If you live here, you’ll have noticed the vast number of Venezuelans doing casual work in cafes, car washes, hairdressers and the like. Others have created their own successful businesses and within a block of me you can find a restaurant, a music recording studio and a health spa all owned and staffed by longer-term migrants.
While many of the new arrivals are grateful for the help they have received en route, longer-termers are not so upbeat. A friend of mine tells me there is a “creeping xenophobia” here. She is plugged into a vast social media web of Venezuelans in and out of Colombia, still back home or in Ecuador and beyond. The crisis has created solidarity between past and recent migrants.

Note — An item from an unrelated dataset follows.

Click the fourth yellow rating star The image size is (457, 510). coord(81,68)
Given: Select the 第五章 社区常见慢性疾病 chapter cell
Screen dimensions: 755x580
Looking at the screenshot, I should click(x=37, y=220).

Read our full coverage of the Venezuelan migrant crisisThis is how you can help: Several organisations can do something with your help.From riches to rags: What happened in Venezuela and why are people leaving?Interviews with Venezuelans #1: ‘We left because there was no food.’Interviews with Venezuelans #2: ‘I had to leave because I denounced the corruption.’Compassion and condemnation: The struggle for acceptance in a crowded capital.Crisis is just beginning: NGOs raise alarm over situation for fleeing Venezuelans. |
It‘s this self-help network, and agility in finding jobs – often by undercutting salaries, with rolo employers happy to pay less – which puts the Venezuelans on a collision course with the existing low-paid workforce already struggling to exist in Bogotá.

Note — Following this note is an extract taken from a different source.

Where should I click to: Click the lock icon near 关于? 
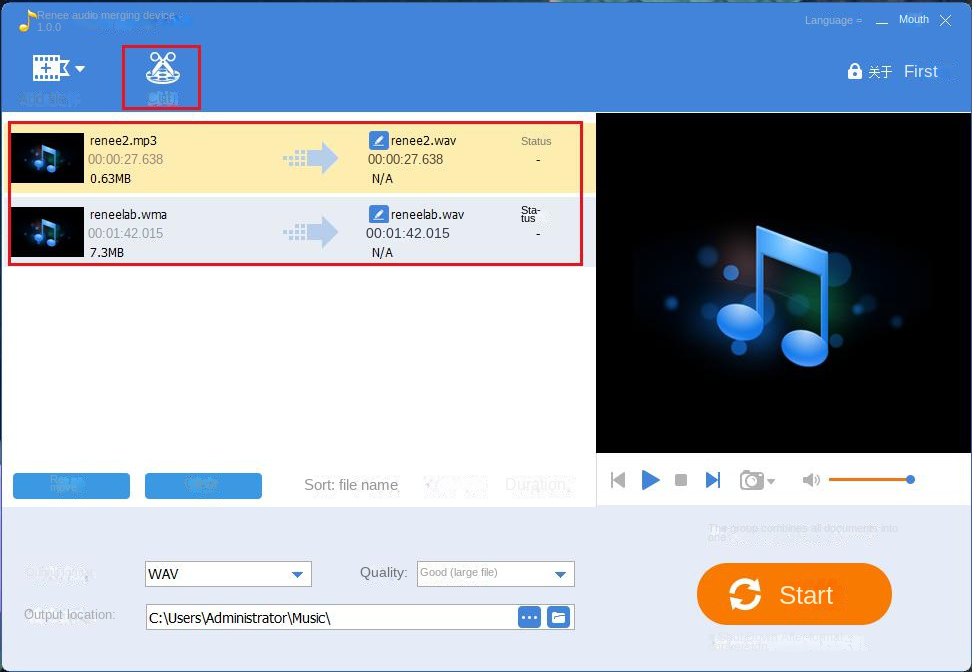coord(855,71)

“Why do we help them when so many people in Colombia need help. Are we mad?” says another friend. True, many people here live close to the breadline and Colombia has the third highest internal displacement in the world. But another amigo quashes the argument: “We have something. They’ve got nothing. Colombia’s on the up. Venezuela’s going down.” That nails it.
Until now, Colombia, which has borne the brunt of the migrant crisis, seems remarkably tolerant of the influx. This could be because for many decades Colombian migrants – many fleeing conflict and persecution in Colombia – were generously received in Venezuela. In fact, many returning ‘Venezuelans’ are dual nationals or Colombians who migrated there over many decades.
But it’s also because Colombia’s political leaders have – at least until now – manifested compassion. Some of this is genuine, I am sure, but it is also down to some schadenfreude at watching Venezuela’s loudmouth president drive his revolución bolivariana bus over a cliff.
Goodwill has an end-date
This goodwill though – just as it did towards Syrians in Europe – has an expiry date. Some of the roadside assistance given to Venezuelans is based on the fact most have been moving on to the countries further south. But from now on more will stay on in Colombia. And it’s only a matter of time before populist Colombian politicos beat the drums of xenophobia.
You might think that given the depth of the crisis in Venezuela, the regime’s days would be numbered. Maybe they are. But some analysts are describing the crisis as “politically convenient” for Maduro. The unbearable economic climate has driven out the opposition. Ongoing chaos maintains the military crackdown. Hunger controls a pliant population. The ruling party will hunker down until oil prices rise and production gets back on track (it’s currently 50% of the 2015 level). Petrodollars might yet save the regime.
But not the Venezuelan people. Not even the most optimistic observer sees the migrant influx slowing down, and the Colombian government is itself predicting another million arriving in the next 12 months.
In this case the crisis isn’t ending. Or even beginning to end. It’s just beginning.